Beitbridge’s paramount traditional leader, Chief Tshitaudze (David Mbedzi), said development agencies and local authorities should channel more resources towards the construction of more cultural centres.
He said well-developed cultural centres were a key component that could help grow community-based tourism initiatives.
Chief Tshitaudze said it was critical for Zimbabweans to celebrate cultural diversity and to recognise the need to promote social cohesion for greater nation-building.
Women’s clubs around the district, he said, should take up business opportunities that come with the creation of the cultural centres.
He said they could sell curios, traditional baskets, meals, and clothing items, among other things.

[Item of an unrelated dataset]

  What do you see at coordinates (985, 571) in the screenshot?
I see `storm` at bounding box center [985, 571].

In separate interviews, youths from across Beitbridge district said they were proud of their culture and the identity that comes with wearing related regalia.

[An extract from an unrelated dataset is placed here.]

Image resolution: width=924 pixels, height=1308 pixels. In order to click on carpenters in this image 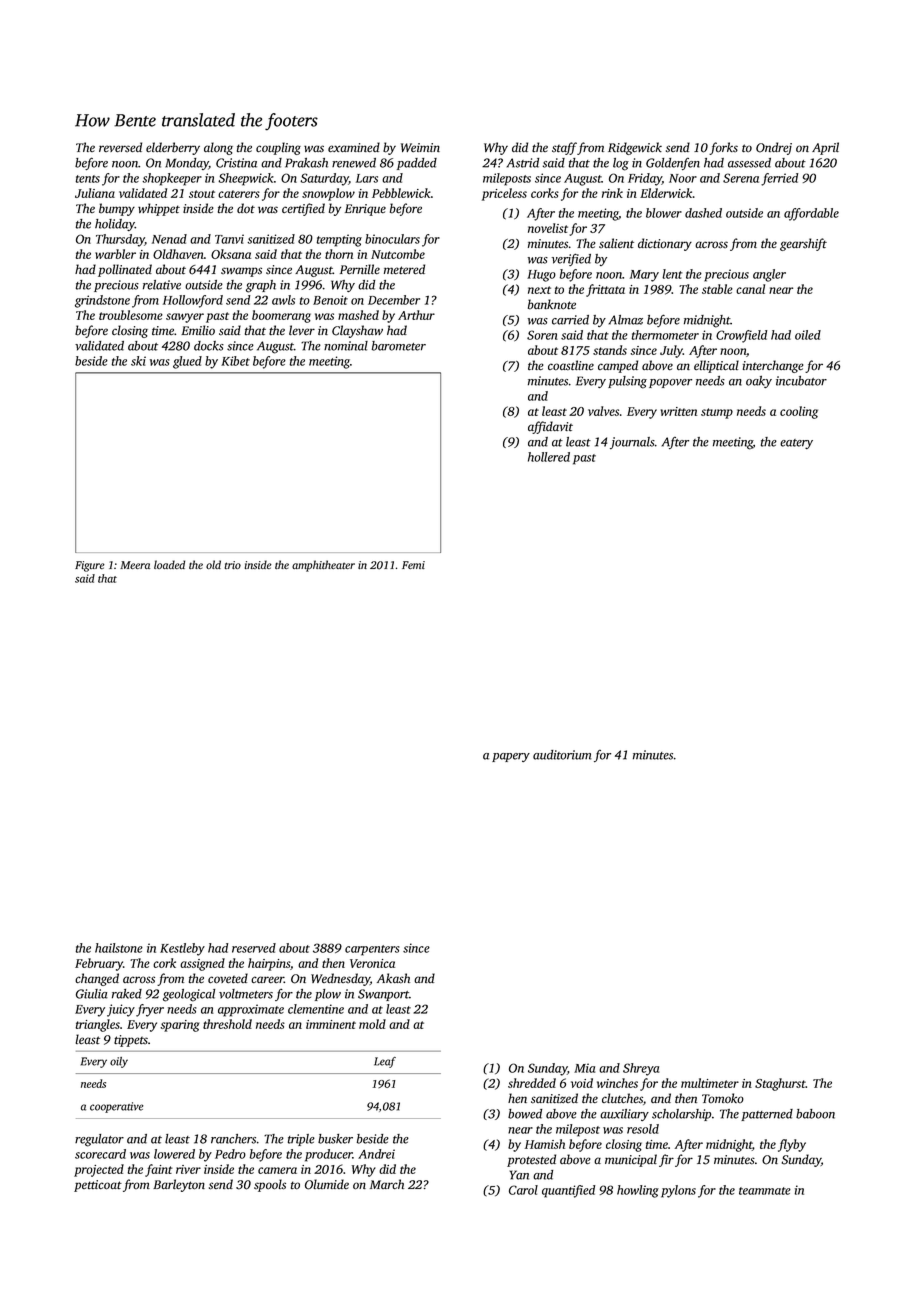, I will do `click(372, 950)`.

“We feel proud when we dress up in Tshivenda clothes, they give us a sense of self-pride as young people,” said Miss Adrian Muleya from the Tshiraralani area.

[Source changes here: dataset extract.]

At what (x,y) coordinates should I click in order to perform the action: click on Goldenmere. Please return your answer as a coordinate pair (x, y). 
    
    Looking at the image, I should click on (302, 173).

“We must be proud of who we are and at the same time we must keep learning about our culture from the community elders, so that we may pass it to the next generation.”
Mr Raniel Ndou of Tongwe said Venda attire was one of the best in Africa.
He said one could use the fabric to design modern fashion tastes without losing the cultural identity.
“I feel proud to wear various designs of Tshivenda clothes and will continue to do so and the love for such clothes is also growing among my family members,” said Mr Ndou.
Miss Elizabeth Moyo said the construction of more cultural centres around Beitbridge will help to nature talent for those willing to pursue arts as a career.
The availability and accessibility of cultural information closer to the people, she said, would help to build the confidence of most young people who would learn a lot from historians and the community leaders at these centres.
“The sale of Tshivenda fabric has become a lucrative business because everyone here wants to at least have something with Venda colours in their wardrobes,” said Miss Moyo.
Miss Talent Moyo of the Tshapfuche area said she was earning a living from selling Venda fabrics.
She said sales peak during the wedding season between April and December and when people prepare for lobola negotiations.
She said the bulky of the buyers of the clothes that sell for around R100 per metre were Venda speakers.
Few others from a cross-section of tribes also buy the clothes.